Para Nóbrega Junior, fica evidente a influência de uma ideologia discriminatória no período pós-abolição. O fator racial era extremamente relevante para as decisões em políticas públicas, como conta o pesquisador. “Naquele momento, mesmo os contratos de trabalho eram diferenciados, com vantagens exclusivas para os imigrantes brancos que não existiam para os ex-escravos negros.” O Estado de São Paulo passava por um processo de tentativa de “branqueamento” de sua população. Tanto que não apenas os grandes fazendeiros, mas também o governo do Estado de São Paulo, financiaram a vinda de imigrantes europeus tendo como critério dentro da lei fatores raciais relacionados com a origem dos trabalhadores. A legislação estabelecia políticas públicas de incentivo exclusivas, como para a propriedade da terra, moradia e serviços municipais, em detrimento da população negra. Segundo o cientista social, as evidências apontam para a força da mentalidade discriminatória da elite paulista na época, que adotava um pensamento “eugenista”, no qual tudo de origem africana era considerado inferior.

“A Redenção de Cam”, Modesto Brocos (1895). A obra vencedora da medalha de ouro do Salão Nacional de Belas Artes do Brasil em 1895 de Modesto Brocos. Nela, intitulada “A Redenção de Cam”, o ideal eugenista de melhoramento racial pela introdução de formas embranquecedoras de miscigenação está retratada e, como descrito pelo próprio título da obra, se trataria de uma forma de redimir o país e seu povo em direção a um futuro mais europeu e menos africano em termos raciais Na obra, mesmo entre as formas de miscigenação, o ideal seria que as novas gerações perdessem com o tempo suas características africanas e caminhassem para um futuro mais branco e europeu. Foto: Domínio público

De escravocratas a coronéis

A extensão do poder político dos grandes proprietários de terra e escravos não se limitou ao período escravocrata, tendo influenciado a própria organização do Partido Republicano Paulista (PRP). Mesmo após a abolição, essa elite continuou exercendo influência direta nas administrações públicas municipais, utilizando seu poder de direcionamento dos recursos públicos locais para obter o apoio de setores mais amplos das elites coronelísticas, que controlavam os votos nas localidades. De acordo com Nóbrega Junior, embora um “coronel” pudesse controlar apenas uma quantidade limitada de votos, o poder de controle político sobre as administrações municipais passou a ter também uma dimensão partidária, e passou a ser utilizado para canalizar recursos públicos e aumentar a capacidade de mais coronéis em obter uma quantidade maior dos chamados “votos de cabresto”.

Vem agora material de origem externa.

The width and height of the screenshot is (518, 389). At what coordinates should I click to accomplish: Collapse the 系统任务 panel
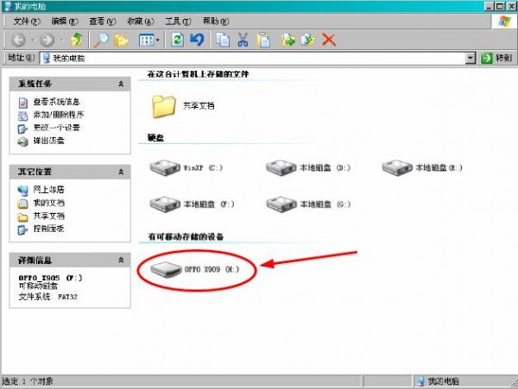click(123, 85)
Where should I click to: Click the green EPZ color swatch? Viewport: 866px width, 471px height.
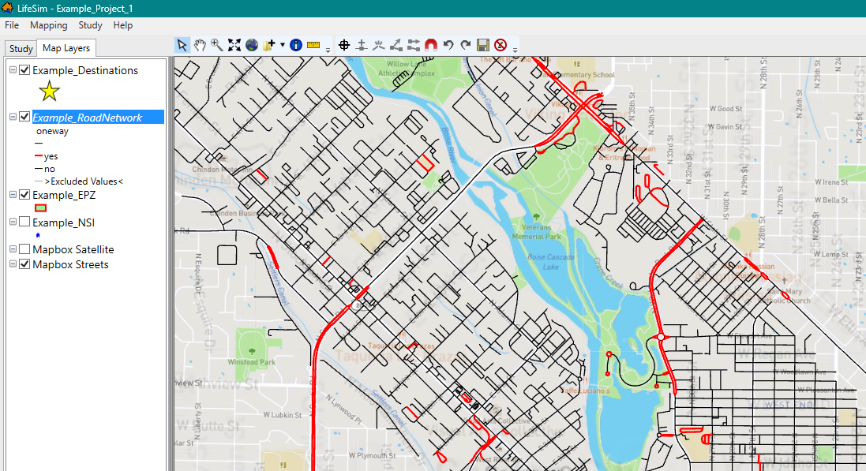[x=40, y=207]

De acordo com Nóbrega Junior, a pesquisa evidencia a mobilização de recursos para a mobilização eleitoral, em um contexto de dificuldades do Partido Republicano Paulista (PRP) em manter a hegemonia política do Estado. A influência do PRP foi decisiva para influenciar as administrações das câmaras municipais a canalizar recursos para atender os coronéis das cidades, principalmente após as eleições de 1910, em que houve a derrota do candidato apoiado pelo partido, Rui Barbosa. “A partir de 1912, as dificuldades políticas em manter a hegemonia do PRP, especialmente no Legislativo nacional, levaram a uma mobilização ainda maior de recursos públicos locais para obter mais apoio e, consequentemente, mais votos para fortalecer candidatos do partido.”